### Task item
Transcribe exactly the span of lines that begins the records and ends with the line holding "Given: Click the hamburger", both boundary lines included.

### Provided data
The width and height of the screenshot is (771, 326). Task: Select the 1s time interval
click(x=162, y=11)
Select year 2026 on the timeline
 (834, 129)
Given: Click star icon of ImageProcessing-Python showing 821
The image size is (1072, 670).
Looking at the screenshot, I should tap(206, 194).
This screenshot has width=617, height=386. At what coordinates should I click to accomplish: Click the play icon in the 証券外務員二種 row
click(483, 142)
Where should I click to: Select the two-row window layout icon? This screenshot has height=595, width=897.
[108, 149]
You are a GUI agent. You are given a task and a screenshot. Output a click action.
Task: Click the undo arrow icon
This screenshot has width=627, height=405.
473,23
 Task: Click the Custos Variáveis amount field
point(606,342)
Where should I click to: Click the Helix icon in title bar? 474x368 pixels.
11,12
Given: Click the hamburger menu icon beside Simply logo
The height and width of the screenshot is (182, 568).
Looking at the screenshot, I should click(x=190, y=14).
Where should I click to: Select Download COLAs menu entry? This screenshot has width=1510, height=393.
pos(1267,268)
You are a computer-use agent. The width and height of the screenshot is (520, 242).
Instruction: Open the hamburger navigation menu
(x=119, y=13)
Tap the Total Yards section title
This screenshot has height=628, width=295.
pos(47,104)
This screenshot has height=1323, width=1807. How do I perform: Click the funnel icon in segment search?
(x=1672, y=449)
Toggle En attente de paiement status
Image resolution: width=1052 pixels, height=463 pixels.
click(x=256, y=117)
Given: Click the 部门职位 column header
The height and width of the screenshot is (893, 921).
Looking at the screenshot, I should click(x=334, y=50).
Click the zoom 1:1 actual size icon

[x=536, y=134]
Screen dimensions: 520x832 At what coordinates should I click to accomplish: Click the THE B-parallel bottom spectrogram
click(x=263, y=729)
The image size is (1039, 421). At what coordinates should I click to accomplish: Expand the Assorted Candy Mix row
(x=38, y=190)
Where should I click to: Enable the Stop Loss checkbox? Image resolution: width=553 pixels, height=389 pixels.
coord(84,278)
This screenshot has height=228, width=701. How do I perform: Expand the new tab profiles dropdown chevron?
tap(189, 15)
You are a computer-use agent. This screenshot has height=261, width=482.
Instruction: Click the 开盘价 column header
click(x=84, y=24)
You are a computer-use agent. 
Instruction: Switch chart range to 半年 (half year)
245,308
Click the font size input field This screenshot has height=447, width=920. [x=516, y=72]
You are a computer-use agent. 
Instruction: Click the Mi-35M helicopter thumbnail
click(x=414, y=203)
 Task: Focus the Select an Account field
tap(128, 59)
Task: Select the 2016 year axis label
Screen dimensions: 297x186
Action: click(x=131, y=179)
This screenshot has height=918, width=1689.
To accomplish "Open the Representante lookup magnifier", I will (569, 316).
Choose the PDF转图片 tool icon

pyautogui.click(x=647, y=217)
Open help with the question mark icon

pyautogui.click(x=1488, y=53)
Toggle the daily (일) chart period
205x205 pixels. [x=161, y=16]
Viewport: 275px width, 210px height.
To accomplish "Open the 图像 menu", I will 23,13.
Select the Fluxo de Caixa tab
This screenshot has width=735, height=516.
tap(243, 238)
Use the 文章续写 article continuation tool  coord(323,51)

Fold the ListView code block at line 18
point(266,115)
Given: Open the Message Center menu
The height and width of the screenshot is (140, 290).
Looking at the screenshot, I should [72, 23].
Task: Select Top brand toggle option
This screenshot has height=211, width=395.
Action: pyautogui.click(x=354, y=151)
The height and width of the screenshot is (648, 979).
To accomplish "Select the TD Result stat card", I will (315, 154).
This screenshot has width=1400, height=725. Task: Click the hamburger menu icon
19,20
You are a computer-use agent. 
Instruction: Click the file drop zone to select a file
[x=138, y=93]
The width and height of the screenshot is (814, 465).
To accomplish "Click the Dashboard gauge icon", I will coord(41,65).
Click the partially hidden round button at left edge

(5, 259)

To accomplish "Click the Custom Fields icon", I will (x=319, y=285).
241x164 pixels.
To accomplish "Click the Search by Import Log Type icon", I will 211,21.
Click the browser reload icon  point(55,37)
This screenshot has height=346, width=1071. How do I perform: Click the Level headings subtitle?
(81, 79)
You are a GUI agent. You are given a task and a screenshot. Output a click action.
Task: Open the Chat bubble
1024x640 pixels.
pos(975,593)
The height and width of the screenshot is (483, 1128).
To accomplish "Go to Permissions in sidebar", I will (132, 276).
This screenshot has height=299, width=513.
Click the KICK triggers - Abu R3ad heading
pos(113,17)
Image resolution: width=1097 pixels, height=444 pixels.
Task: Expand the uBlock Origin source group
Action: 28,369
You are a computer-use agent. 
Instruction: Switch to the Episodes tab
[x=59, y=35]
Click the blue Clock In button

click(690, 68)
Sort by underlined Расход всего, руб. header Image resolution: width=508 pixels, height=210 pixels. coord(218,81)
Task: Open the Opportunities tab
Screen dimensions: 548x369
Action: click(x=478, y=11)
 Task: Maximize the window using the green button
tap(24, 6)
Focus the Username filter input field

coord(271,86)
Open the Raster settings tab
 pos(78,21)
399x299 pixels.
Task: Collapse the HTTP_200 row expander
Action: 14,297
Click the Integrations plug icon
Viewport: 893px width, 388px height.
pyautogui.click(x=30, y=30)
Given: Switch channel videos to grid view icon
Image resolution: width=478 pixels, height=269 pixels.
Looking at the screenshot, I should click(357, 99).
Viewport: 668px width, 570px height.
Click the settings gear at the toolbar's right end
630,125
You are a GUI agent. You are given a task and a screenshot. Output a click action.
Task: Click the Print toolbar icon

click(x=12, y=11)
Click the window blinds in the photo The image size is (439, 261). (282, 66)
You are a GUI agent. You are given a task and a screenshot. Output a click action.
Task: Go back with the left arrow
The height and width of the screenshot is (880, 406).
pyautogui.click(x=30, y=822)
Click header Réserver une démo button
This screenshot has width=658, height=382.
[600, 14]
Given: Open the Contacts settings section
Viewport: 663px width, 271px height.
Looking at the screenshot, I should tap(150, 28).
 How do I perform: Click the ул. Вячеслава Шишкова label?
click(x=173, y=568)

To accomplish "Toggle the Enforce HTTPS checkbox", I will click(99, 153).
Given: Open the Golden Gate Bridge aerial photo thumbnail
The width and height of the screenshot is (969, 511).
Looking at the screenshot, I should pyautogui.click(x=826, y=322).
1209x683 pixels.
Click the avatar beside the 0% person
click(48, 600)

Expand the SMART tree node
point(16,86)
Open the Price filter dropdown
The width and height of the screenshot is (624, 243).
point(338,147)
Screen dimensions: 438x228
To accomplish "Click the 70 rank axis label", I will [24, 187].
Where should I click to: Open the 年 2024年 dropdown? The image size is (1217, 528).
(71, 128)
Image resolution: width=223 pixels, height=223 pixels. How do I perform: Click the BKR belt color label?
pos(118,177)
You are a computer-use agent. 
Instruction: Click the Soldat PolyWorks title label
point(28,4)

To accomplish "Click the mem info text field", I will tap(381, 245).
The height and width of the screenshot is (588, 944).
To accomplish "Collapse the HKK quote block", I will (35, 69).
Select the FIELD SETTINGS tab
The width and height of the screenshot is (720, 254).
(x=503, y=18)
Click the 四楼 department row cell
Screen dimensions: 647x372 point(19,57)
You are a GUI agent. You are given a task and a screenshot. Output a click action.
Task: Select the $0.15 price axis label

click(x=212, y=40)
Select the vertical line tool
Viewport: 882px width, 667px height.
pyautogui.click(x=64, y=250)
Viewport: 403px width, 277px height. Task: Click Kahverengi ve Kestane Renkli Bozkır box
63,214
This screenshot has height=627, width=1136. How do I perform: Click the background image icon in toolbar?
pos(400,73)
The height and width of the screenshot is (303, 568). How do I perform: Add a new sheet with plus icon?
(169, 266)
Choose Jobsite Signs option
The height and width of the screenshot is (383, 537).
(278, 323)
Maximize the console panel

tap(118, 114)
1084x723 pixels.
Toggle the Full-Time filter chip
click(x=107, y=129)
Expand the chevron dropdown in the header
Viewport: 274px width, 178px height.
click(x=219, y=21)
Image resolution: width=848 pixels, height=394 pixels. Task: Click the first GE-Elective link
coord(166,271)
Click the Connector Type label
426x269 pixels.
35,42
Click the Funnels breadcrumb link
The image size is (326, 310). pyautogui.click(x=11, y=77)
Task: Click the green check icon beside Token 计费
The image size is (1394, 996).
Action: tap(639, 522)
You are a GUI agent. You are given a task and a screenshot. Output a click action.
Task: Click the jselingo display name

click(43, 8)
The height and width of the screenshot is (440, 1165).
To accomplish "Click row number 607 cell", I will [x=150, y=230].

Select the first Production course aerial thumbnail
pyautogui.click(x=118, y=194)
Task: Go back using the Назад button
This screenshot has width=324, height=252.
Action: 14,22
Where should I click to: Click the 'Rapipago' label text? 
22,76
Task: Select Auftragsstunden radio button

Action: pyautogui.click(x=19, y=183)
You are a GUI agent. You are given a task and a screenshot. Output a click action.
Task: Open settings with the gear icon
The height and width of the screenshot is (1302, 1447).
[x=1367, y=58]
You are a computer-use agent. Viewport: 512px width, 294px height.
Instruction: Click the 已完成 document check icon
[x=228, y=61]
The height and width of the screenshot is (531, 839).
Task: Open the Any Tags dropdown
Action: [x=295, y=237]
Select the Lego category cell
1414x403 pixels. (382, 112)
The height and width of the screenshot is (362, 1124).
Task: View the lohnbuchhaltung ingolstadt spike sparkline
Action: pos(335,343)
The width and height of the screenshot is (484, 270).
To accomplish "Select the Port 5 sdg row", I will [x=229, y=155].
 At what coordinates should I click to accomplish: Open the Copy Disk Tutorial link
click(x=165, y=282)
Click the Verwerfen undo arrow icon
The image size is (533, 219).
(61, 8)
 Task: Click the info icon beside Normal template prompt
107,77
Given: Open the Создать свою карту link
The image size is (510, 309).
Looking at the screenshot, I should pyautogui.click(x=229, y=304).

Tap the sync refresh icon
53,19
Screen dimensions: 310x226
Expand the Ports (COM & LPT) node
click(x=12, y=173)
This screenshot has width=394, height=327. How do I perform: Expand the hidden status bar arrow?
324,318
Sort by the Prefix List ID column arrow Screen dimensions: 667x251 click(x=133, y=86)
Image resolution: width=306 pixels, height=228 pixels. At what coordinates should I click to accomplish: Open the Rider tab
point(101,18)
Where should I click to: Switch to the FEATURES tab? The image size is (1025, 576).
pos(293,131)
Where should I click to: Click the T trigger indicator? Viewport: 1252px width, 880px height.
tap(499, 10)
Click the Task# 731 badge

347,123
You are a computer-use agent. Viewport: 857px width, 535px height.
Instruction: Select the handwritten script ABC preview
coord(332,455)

### Answer to the exercise
The width and height of the screenshot is (771, 326). Task: Select the 1s time interval
click(x=162, y=11)
Select year 2026 on the timeline
 (834, 129)
Given: Click star icon of ImageProcessing-Python showing 821
The image size is (1072, 670).
Looking at the screenshot, I should tap(206, 194).
This screenshot has width=617, height=386. At what coordinates should I click to accomplish: Click the play icon in the 証券外務員二種 row
click(483, 142)
Where should I click to: Select the two-row window layout icon? This screenshot has height=595, width=897.
[108, 149]
You are a GUI agent. You are given a task and a screenshot. Output a click action.
Task: Click the undo arrow icon
This screenshot has width=627, height=405.
473,23
 Task: Click the Custos Variáveis amount field
point(606,342)
Where should I click to: Click the Helix icon in title bar? 474x368 pixels.
11,12
Given: Click the hamburger menu icon beside Simply logo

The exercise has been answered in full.